そして眼が覚める。梯子なんて登ったことがないと気付いて。もちろん梯子は登ったことはわかっている、けれど絶対に辿り着けない。でも辿り着いたことがあるとわかる。何も私を待っていてくれやしない。それが理想、でも感じる。私が残していったかもしれない何か。ときおり、両親が梯子を登ろうとする夢さえ見る。母さんは、一度だけ成功した。母さんが何を見たのかを知るのが怖い。

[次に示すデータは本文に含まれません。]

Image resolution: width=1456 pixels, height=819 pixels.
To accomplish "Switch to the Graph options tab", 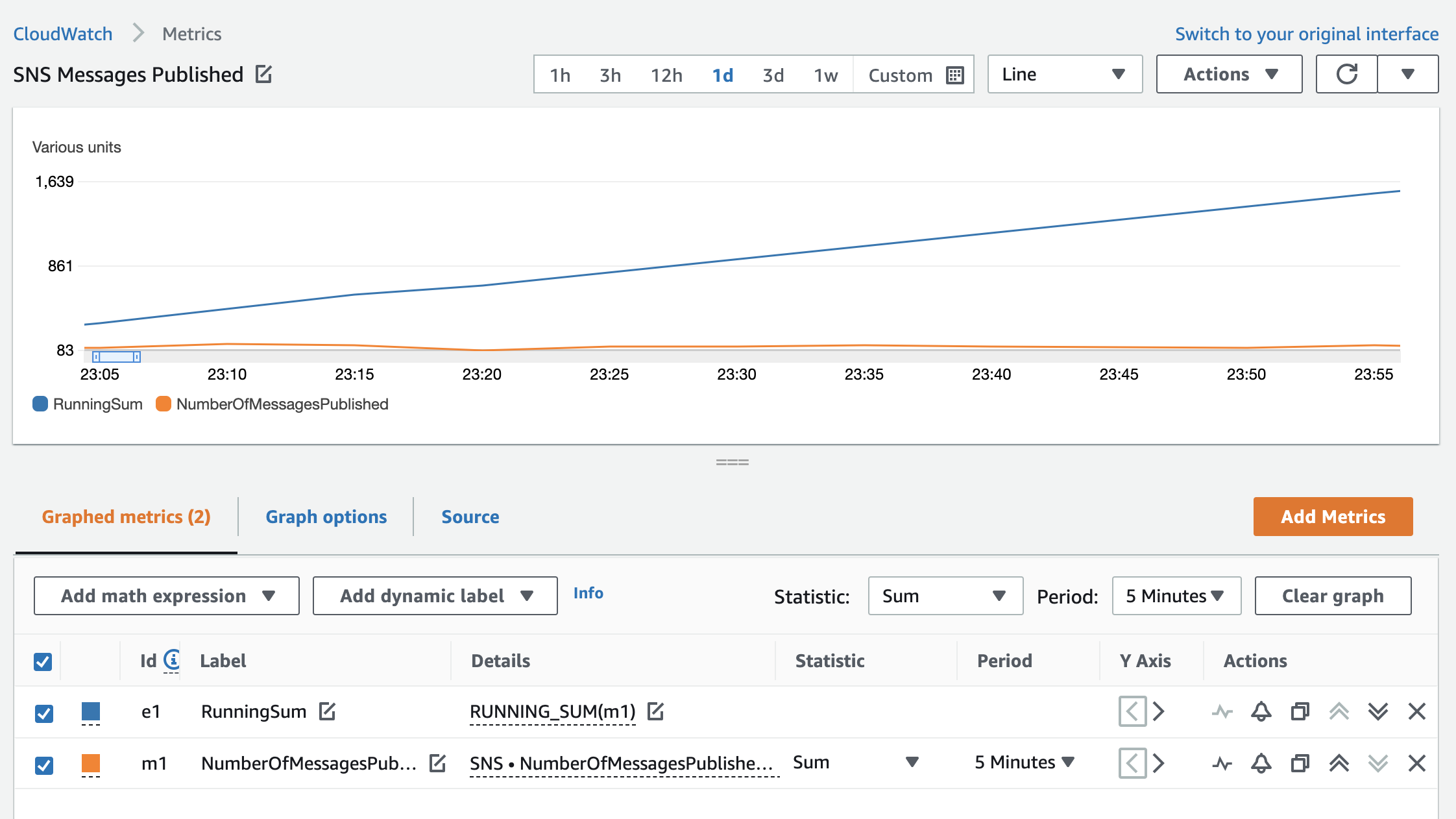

ここ最近、家に戻って両親に会ってみたいという気持ちがあった。私のみた、たぶん、最後で比較的普通な夢の中で、私は帰った。その日はクリスマスで、せめてもう一度だけ両親に会って、誤解を解いて、私たちにとって物事を少しは改善したかった。両親と兄弟のためにいくつか差し入れを持って、車で半日くらいかけて行った。でも…そこはもう、私の知ってる家じゃなかった。みんな、私が最初からいなかったかのように振る舞った。わたしのことを懐かしげに覚えていて、まるで私がそもそも彼らとの人生を過ごさなかったかのようだった。そして、屋根裏部屋も、まだあった。

私はまた屋根裏部屋にむけて足を進め、自分が梯子に足をかけようとしているのを感じた。